> **Work required**
Can you print every one of the items below word for word, leaving the pictures out?

Word and item position data
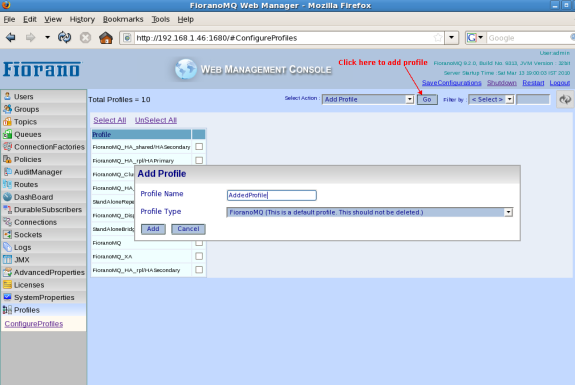
Task: Open DashBoard globe icon in sidebar
Action: (x=7, y=197)
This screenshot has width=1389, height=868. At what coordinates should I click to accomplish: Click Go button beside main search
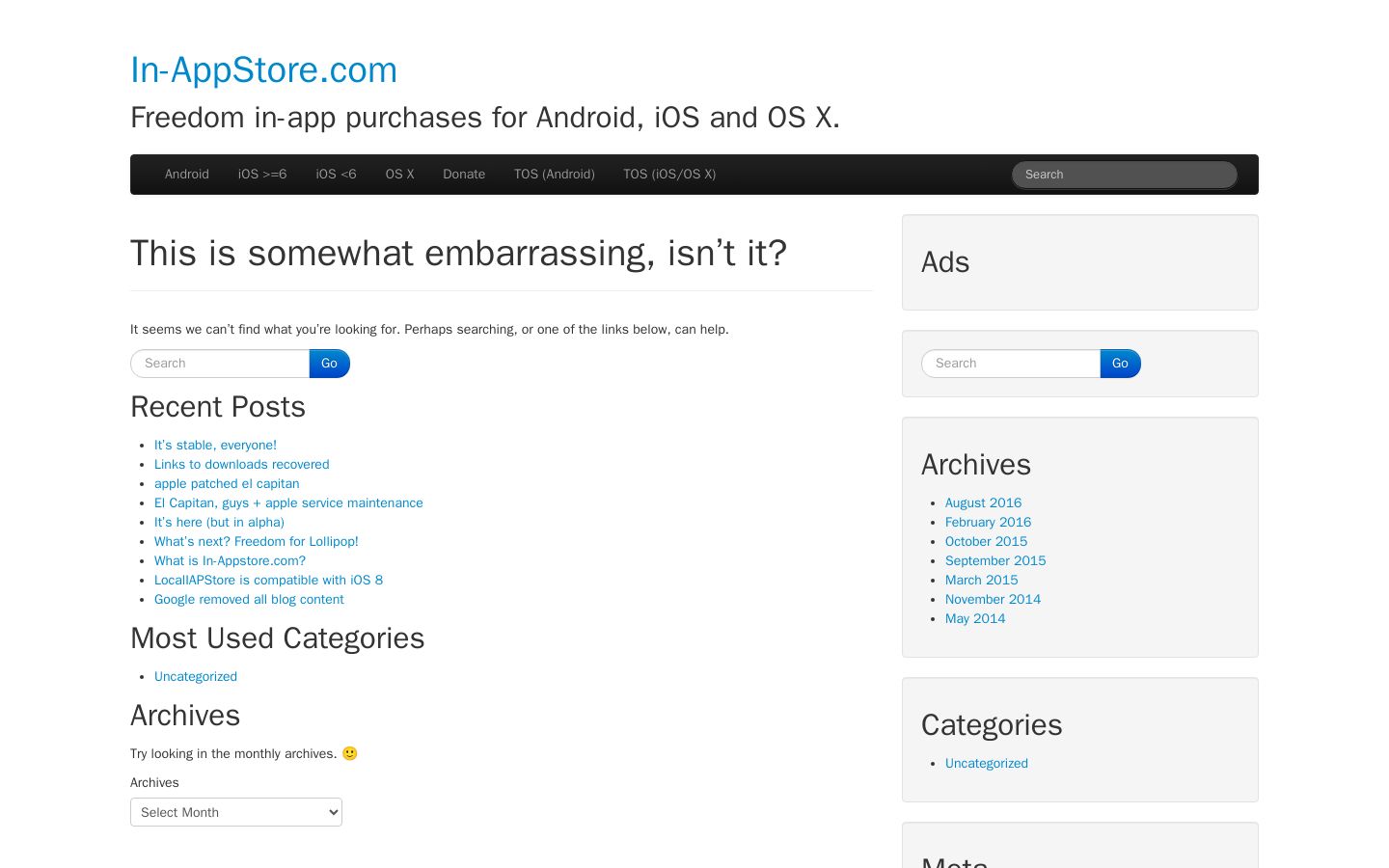tap(330, 364)
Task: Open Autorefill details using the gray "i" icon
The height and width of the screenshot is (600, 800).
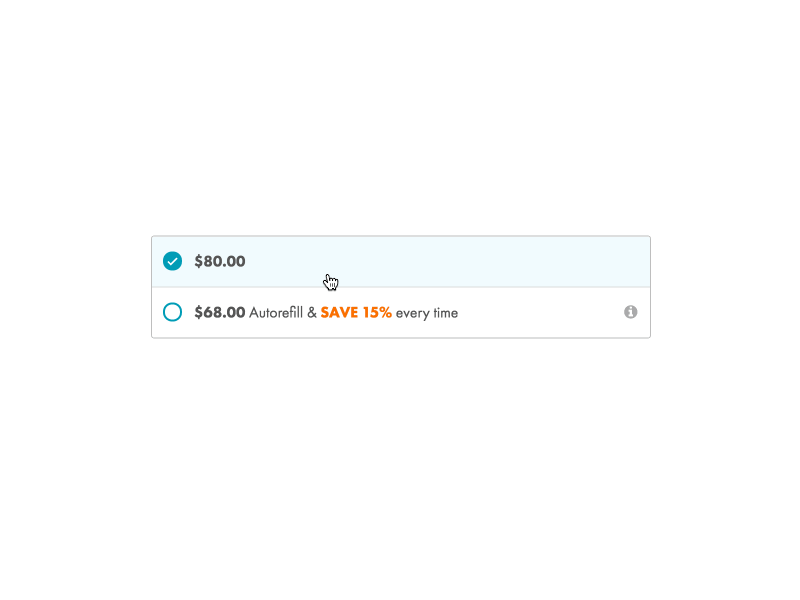Action: coord(631,312)
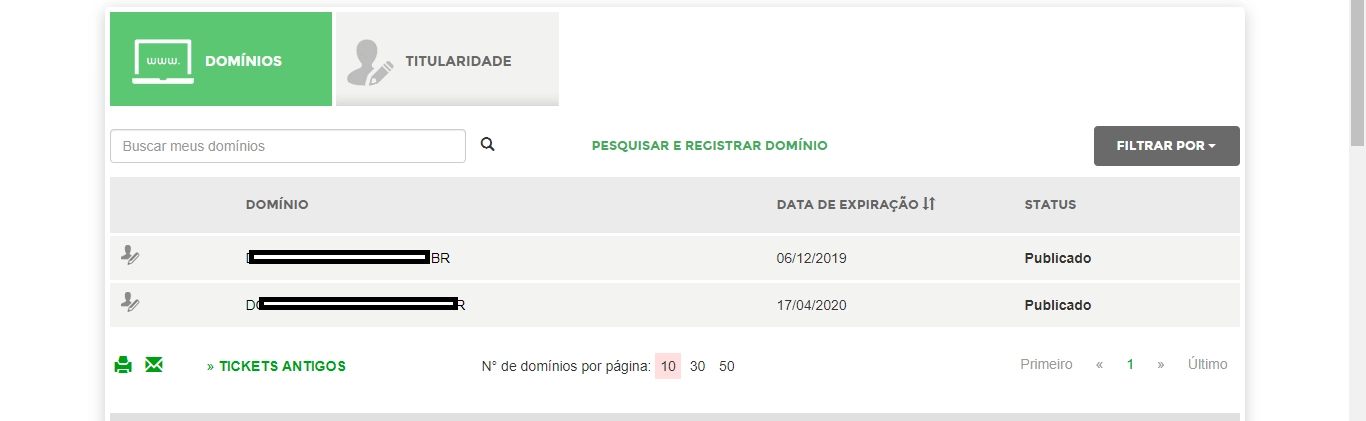Screen dimensions: 1366x421
Task: Select 10 domains per page
Action: [668, 366]
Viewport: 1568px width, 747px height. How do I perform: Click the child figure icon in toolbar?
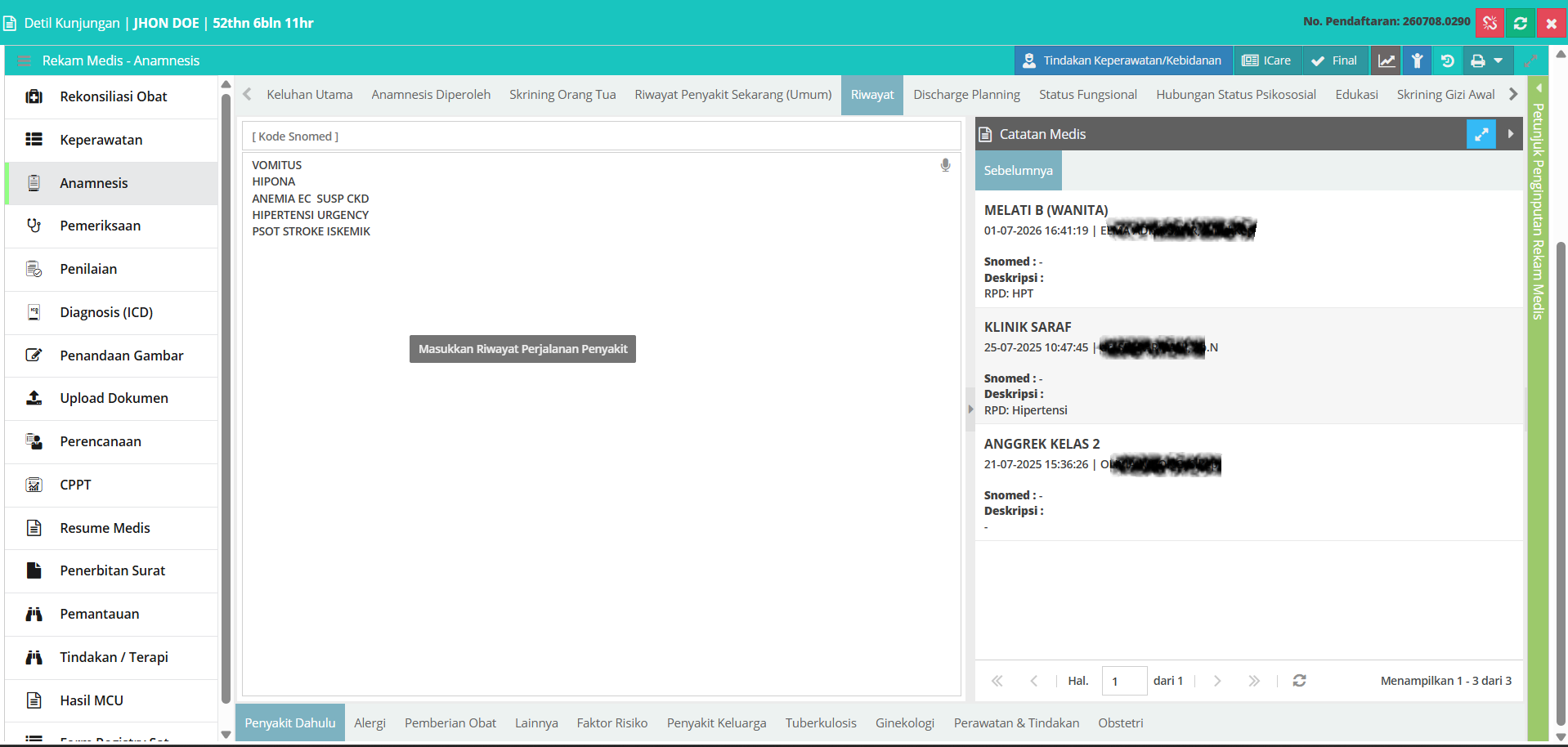pos(1418,60)
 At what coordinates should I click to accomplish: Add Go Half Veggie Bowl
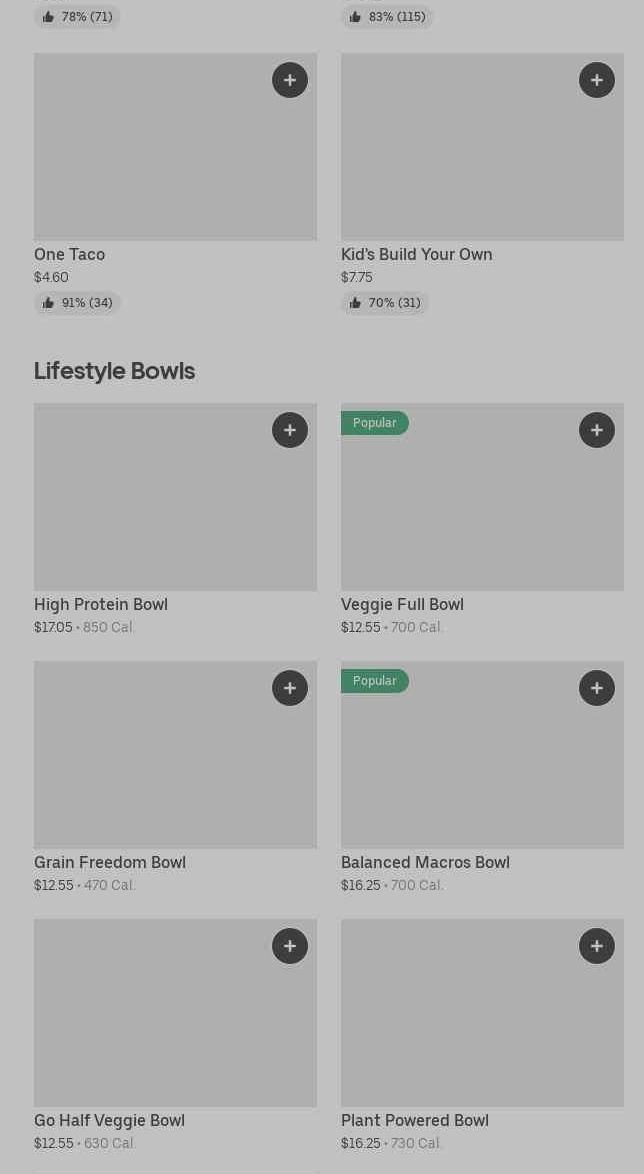(290, 946)
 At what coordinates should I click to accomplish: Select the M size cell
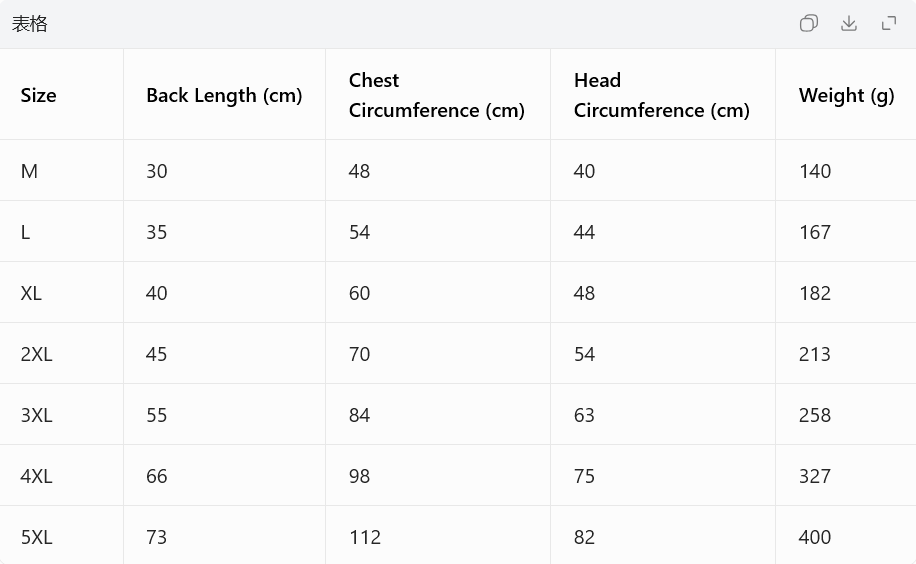tap(29, 171)
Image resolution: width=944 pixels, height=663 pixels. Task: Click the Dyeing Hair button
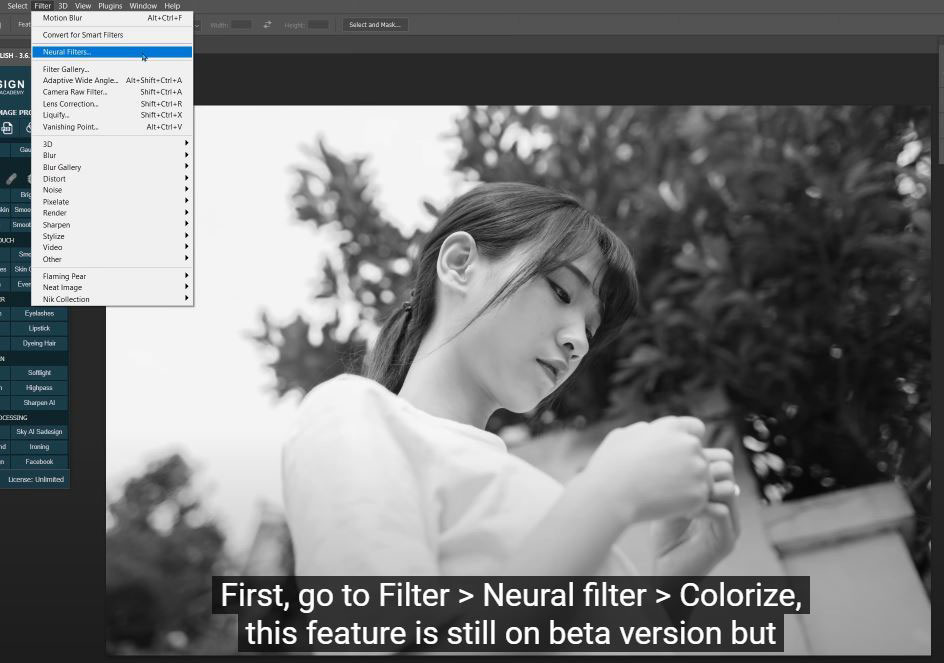[x=39, y=343]
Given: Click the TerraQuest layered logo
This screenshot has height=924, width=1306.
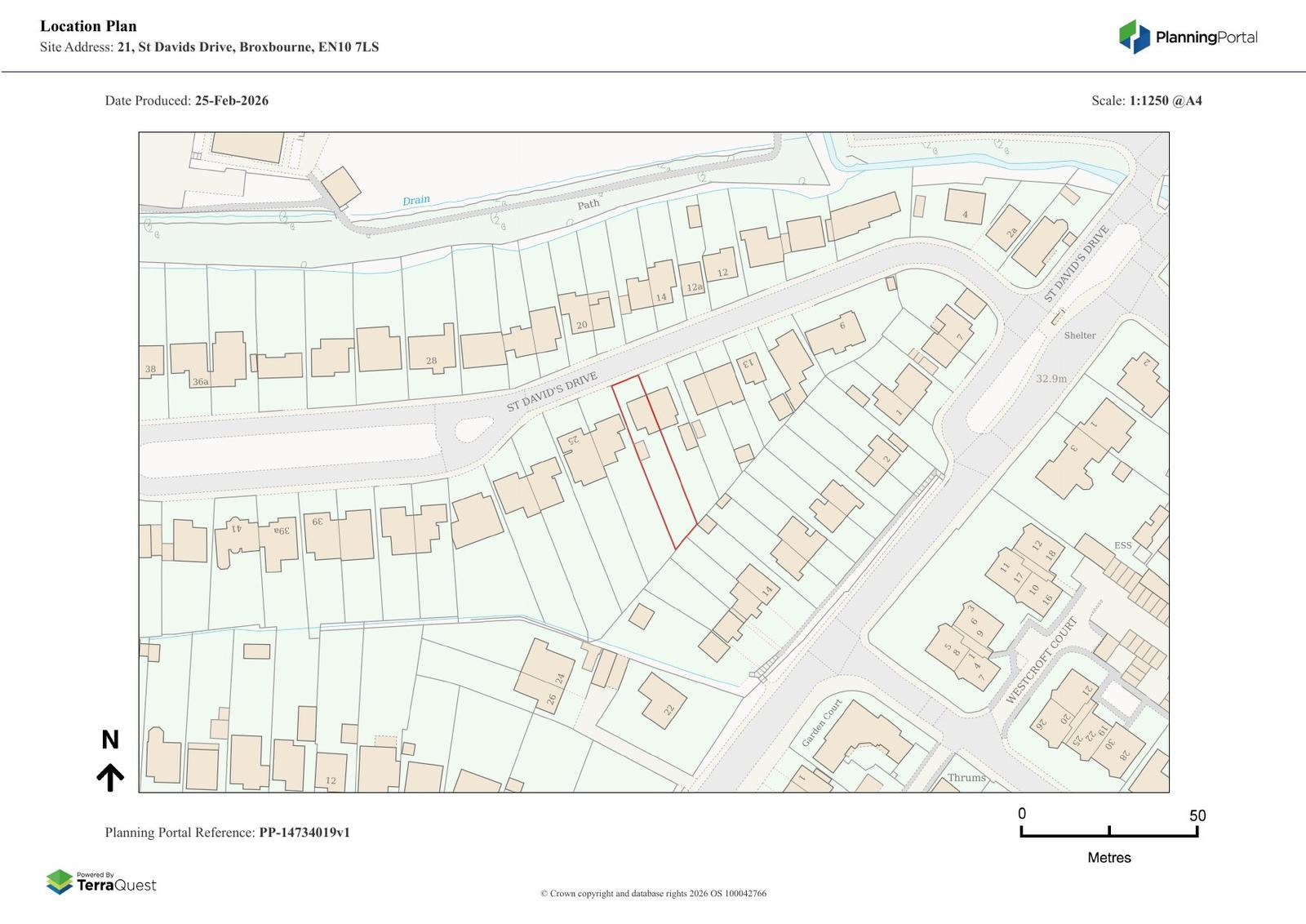Looking at the screenshot, I should tap(60, 882).
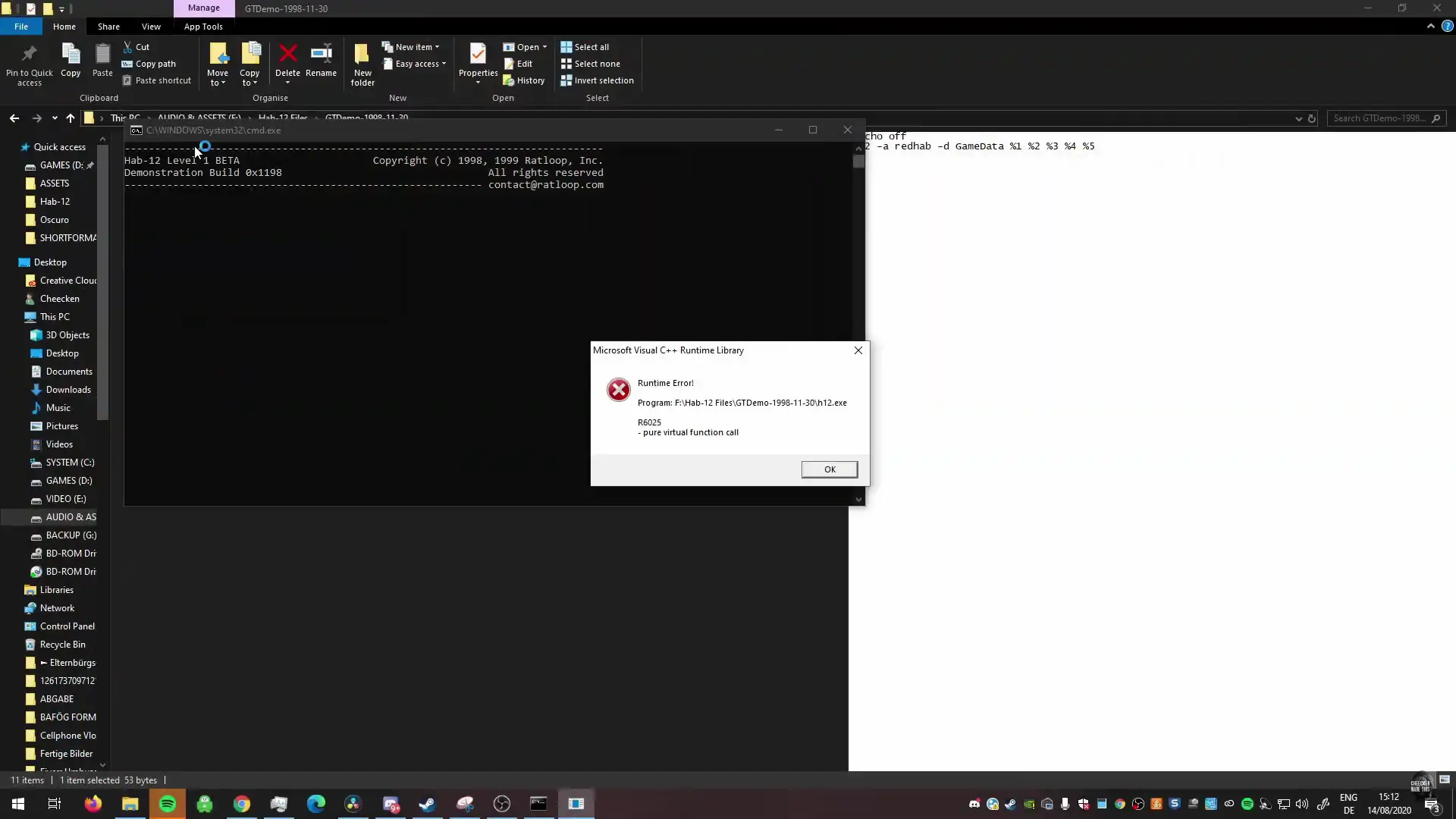1456x819 pixels.
Task: Copy the selected file
Action: 70,61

> **Task result**
Task: Open DashBoard globe icon in sidebar
Action: (x=7, y=197)
This screenshot has width=1389, height=868. At what coordinates should I click to accomplish: Click Go button beside main search
tap(330, 364)
Task: Open Autorefill details using the gray "i" icon
The height and width of the screenshot is (600, 800).
Action: coord(631,312)
Screen dimensions: 1366x421
Task: Select 10 domains per page
Action: [668, 366]
Viewport: 1568px width, 747px height. How do I perform: Click the child figure icon in toolbar?
pos(1418,60)
 At what coordinates should I click to accomplish: Add Go Half Veggie Bowl
(290, 946)
 At what coordinates should I click to accomplish: Select the M size cell
tap(29, 171)
Image resolution: width=944 pixels, height=663 pixels. Task: Click the Dyeing Hair button
[x=39, y=343]
Given: Click the TerraQuest layered logo
This screenshot has height=924, width=1306.
Looking at the screenshot, I should tap(60, 882).
1456x819 pixels.
Task: Copy the selected file
Action: 70,61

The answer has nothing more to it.